Building a Simple Search Engine
I wrote most of the search engine script in PHP that, if you are brand new to programming, is a good place to start.
The raw data consisted of 3 fields: The ticker symbol, the security name along with the exchange.
I loaded this into the database with code rather than externally through any admin functions. Why? The fact is I struggled with the interface for some time (GoDaddy) and could not get the information to load properly. As it wasn't a big job anyhow, I just wrote a little program to do it. For every row of data entered to the database it published a confirmation lineup. Actually this functioned as a fantastic warm-up to be sure I had a deal on database connections and basic MySQL code.
This was actually quite enjoyable! I'd never loaded a large database onto an outside server, also found it amazing to see how fast each one of the data loaded. All 9000+ symbols full in under 15 seconds.
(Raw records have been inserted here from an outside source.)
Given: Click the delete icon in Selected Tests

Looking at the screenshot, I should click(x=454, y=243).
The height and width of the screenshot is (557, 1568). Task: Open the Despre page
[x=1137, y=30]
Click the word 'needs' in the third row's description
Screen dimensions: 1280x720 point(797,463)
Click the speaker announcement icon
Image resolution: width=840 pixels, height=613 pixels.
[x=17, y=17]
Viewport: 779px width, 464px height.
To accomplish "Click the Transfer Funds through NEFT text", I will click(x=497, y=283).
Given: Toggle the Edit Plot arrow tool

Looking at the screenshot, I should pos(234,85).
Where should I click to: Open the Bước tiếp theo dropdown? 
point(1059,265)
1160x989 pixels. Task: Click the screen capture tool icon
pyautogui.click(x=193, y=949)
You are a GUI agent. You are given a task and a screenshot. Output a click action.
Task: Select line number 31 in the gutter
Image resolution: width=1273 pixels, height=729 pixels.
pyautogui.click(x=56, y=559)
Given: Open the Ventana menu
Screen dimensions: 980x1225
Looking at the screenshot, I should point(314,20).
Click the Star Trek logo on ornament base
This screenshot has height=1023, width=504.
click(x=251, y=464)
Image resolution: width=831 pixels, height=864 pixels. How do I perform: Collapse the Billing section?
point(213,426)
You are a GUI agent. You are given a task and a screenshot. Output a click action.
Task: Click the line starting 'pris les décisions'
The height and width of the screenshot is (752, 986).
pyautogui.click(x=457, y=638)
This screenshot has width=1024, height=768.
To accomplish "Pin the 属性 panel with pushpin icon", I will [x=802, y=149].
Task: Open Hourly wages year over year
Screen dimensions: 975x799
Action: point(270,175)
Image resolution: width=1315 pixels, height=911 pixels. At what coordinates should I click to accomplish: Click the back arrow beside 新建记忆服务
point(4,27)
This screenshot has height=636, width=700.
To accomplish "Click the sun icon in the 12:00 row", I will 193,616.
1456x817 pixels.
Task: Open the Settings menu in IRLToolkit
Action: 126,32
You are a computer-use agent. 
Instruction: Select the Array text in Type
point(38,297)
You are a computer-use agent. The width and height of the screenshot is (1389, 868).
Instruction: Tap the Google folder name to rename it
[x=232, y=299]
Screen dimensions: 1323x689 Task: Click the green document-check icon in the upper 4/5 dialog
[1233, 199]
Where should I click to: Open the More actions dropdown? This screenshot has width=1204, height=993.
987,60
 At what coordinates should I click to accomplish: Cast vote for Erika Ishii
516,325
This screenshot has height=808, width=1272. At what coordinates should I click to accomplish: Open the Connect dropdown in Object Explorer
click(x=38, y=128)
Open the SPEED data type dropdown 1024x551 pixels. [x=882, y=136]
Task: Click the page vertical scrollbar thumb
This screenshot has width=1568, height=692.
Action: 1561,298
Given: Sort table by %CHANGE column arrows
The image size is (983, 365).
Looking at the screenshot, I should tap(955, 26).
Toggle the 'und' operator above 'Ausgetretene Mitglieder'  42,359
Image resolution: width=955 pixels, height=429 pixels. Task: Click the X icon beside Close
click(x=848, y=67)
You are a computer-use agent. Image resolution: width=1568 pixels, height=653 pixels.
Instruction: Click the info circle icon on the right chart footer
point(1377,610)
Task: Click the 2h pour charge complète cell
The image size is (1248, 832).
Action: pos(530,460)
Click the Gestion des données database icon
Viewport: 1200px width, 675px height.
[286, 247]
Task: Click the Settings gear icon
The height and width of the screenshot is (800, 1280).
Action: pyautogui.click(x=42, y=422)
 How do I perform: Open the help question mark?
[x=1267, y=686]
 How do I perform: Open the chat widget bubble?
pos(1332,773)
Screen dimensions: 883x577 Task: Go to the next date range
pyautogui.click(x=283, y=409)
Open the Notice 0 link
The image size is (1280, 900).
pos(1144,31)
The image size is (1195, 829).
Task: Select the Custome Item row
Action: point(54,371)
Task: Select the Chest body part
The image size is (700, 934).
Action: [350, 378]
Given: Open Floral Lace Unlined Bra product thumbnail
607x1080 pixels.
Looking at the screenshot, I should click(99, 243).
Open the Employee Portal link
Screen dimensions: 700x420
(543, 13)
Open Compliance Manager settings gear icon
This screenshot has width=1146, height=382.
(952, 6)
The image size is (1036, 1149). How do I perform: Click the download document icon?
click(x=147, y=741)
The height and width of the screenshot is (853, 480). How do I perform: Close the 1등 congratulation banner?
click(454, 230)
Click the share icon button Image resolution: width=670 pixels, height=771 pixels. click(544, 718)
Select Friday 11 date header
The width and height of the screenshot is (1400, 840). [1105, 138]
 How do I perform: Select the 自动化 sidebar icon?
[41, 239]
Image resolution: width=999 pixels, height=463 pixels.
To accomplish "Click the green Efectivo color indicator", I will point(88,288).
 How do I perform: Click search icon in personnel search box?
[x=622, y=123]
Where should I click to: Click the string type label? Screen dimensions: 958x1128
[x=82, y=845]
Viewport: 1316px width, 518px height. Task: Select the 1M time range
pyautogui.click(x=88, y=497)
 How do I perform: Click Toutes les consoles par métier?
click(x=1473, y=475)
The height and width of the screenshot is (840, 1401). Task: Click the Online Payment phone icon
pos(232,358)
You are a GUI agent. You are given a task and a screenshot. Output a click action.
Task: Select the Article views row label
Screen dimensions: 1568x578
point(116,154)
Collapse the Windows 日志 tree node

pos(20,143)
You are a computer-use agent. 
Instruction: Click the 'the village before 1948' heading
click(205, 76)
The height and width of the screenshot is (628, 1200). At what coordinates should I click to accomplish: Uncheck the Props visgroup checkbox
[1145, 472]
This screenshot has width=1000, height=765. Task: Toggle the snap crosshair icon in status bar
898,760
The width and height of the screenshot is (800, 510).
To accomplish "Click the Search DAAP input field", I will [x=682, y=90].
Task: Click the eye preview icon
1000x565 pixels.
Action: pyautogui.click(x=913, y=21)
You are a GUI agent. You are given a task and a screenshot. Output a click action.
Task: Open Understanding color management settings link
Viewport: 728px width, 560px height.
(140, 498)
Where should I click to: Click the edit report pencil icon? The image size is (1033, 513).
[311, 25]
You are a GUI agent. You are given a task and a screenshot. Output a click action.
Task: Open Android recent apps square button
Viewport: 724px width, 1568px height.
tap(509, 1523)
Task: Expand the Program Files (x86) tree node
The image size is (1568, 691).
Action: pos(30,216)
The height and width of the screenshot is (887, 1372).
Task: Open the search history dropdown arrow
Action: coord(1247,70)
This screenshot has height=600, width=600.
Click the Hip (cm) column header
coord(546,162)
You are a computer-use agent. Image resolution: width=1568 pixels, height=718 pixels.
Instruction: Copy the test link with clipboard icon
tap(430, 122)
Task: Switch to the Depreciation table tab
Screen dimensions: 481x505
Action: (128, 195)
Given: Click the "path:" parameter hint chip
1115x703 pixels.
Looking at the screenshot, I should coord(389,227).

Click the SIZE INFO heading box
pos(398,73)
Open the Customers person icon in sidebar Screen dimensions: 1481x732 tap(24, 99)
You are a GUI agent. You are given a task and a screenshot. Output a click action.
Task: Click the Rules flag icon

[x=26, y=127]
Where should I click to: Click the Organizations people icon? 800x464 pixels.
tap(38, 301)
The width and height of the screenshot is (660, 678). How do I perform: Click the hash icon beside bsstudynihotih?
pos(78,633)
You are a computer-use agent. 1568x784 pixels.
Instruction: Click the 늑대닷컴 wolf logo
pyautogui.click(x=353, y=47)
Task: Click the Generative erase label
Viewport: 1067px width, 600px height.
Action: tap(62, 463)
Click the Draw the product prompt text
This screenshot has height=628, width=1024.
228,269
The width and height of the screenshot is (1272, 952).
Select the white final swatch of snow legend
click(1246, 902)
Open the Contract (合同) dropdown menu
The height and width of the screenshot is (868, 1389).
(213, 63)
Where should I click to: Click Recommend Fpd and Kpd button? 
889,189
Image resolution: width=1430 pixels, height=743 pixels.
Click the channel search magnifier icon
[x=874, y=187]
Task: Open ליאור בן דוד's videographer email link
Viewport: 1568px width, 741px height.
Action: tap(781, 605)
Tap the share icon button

After the information was loaded, the question was: How do I get out of a raw database full of inventory names and symbols into a true search engine?
Well the first thing I had to do was to make an input box to have the user query.
So I started with a super-simple HTML page with a bare-bones user type with the sort of recognizable input box used for anything from a Google search to some captcha confirmation. It requires the user info and calls another page called process_query. php.
Most of the "action" was to occur there.
Now, unlike the site which has the familiar tabbed extension, the process_query page has the php extension. This essentially alerts the host (the computer which 'serves' the pages to your browser) to anticipate special php code.
Roughly speaking php extends the performance of html, though needless to say is a fully functional language in its own right. A page with the php extension will properly display code written entirely in html. However with the php extension you have all of the energy of php waiting at your fingertips. All you have to do is invoke to special compiler working with the proper opening tag.
That is where all the fun starts!
Once the form from the webpage invoked the process_query page, I needed to take care of converting the raw values entered by the user into something that the waiter could utilize. It ends up that this stage of interaction between individual and server can function as a launch point for a whole lot of bugs and security issues. So I added several purposes to wash the worth and make them safe and palatable to the host.
But now came the difficult part.
I had to query the MySQL database to get a whatever the user entered into the input box. I had no MySQL expertise and discovered relational database talks arcane and incomprehensible. So simplicity was going to be key. Obviously not my ultimate aim, however, you gotta walk before you can run, since they say.
Honestly I figured it would take me a day or 2 of internet searching and code trials simply to do this however, surprisingly: It took approximately 10 minutes!
That is appropriate. Ten minutes.
It turns out that querying the database for a single area is the MySQL equivalent of a child learning to say "Da Da".
Within a half an hour I had enlarged into a two element hunt and was thankfully searching and retrieving stock symbols out of this database.
This worked well at obtaining a record of somewhat screened consequences but it vastly improved the number of results (since I used the OR operator) and put all the more tension on the next phase of the operation: sorting the results based on relevance.
Now I can not speak to the trials and tribulations of large search engine contractors, but in the relatively small scale of a stock ticker search, significance sortation is a much bigger task than just pulling the items from the database.
First of all you have the significance level depending on the positioning of a certain character group in a word. If a user types "sil" we'd naturally assume that the user was trying to find a word which started with those letters. It is more likely the user was searching for "silver" or "silicon" than "fossil" or even "intersil".